Había llegado el día. Él estaba allí, donde habían acordado. Suspiró aliviada. Por un momento temió que le hubiese mentido. Lo llevaban todo: la maleta, el pasaporte, los billetes, el mono. Hojeó el pasaporte distraída, y sonrió al ver la foto. Era de hace unos años: tenía el pelito corto, más negro, y esas mejillas sonrosadas que nunca la abandonaban.
Mientras subían al barco, no pensaba en la cabaña, ni en la institutriz, ni en la mansión de la ciudad, donde conoció a su mejor amiga: aquel ángel que no podía andar. No pensaba en el abuelo, ni en Pedro, ni en sus padres; a los que nunca conoció. Por fin iba a ayudar a la persona a la que más quería a realizar aquello que ella siempre había deseado: reunirse con su familia.

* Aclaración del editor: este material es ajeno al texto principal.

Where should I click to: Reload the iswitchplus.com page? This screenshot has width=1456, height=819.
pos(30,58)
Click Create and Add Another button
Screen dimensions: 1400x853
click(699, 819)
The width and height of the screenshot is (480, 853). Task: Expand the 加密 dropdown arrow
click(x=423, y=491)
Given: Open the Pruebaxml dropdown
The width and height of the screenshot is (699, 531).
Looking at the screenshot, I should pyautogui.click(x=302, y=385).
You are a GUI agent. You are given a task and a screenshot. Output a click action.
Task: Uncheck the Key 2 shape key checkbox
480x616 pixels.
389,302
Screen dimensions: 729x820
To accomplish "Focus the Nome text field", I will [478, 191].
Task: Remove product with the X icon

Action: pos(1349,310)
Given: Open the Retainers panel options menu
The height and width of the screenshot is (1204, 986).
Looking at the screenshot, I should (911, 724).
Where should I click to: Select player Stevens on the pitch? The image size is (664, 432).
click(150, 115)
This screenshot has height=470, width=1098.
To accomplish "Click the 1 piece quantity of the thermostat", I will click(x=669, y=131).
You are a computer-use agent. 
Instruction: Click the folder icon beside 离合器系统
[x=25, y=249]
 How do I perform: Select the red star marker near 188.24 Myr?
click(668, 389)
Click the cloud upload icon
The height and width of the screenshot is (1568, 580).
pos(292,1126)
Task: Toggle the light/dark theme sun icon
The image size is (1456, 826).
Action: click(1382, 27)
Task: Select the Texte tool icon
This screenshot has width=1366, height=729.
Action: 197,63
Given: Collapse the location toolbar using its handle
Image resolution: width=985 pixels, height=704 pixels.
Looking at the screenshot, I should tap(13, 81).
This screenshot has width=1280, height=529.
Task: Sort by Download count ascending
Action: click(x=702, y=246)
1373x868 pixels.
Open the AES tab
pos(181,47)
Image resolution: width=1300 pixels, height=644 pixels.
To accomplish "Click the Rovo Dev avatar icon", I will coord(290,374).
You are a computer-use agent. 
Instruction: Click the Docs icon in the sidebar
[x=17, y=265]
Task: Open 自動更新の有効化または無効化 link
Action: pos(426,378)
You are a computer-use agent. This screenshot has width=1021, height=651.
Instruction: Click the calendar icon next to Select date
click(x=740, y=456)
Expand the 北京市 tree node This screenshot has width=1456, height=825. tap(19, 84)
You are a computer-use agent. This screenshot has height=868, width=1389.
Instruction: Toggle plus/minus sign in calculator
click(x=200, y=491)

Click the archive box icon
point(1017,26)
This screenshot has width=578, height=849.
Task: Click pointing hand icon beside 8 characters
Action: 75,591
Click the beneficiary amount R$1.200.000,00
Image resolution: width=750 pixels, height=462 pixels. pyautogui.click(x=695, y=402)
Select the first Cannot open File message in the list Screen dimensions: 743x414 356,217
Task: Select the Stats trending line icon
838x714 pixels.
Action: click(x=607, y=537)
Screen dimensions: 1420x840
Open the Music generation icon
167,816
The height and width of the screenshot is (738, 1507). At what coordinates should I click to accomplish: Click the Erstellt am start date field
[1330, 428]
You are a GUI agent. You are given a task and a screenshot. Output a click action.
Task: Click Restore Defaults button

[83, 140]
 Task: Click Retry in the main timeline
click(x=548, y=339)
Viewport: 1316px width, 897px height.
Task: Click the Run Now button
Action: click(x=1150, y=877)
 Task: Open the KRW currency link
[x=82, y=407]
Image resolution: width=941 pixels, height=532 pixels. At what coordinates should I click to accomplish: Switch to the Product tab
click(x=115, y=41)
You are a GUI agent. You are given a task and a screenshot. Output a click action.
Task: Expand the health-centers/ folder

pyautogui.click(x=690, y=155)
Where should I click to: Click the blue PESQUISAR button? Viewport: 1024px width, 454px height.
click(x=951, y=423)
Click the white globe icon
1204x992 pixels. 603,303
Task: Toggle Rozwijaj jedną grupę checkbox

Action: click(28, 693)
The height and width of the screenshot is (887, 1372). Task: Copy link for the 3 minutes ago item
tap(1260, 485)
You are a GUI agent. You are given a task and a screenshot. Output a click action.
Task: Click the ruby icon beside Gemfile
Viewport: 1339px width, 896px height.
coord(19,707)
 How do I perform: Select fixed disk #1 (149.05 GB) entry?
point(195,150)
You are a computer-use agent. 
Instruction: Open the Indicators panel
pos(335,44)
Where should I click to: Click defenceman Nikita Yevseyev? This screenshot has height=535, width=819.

- Marco - lo llama - Tu carta.
Sus manos se rozan cuando se la devuelve, y el chico se sonroja.
Con un suspiro, Heidi decide desterrar de su memoria todo lo que ha vivido hasta el momento. Solo unos ojos grandes, tristes, de un San Bernardo ya anciano pero aún fiel, la persiguen a través de la niebla.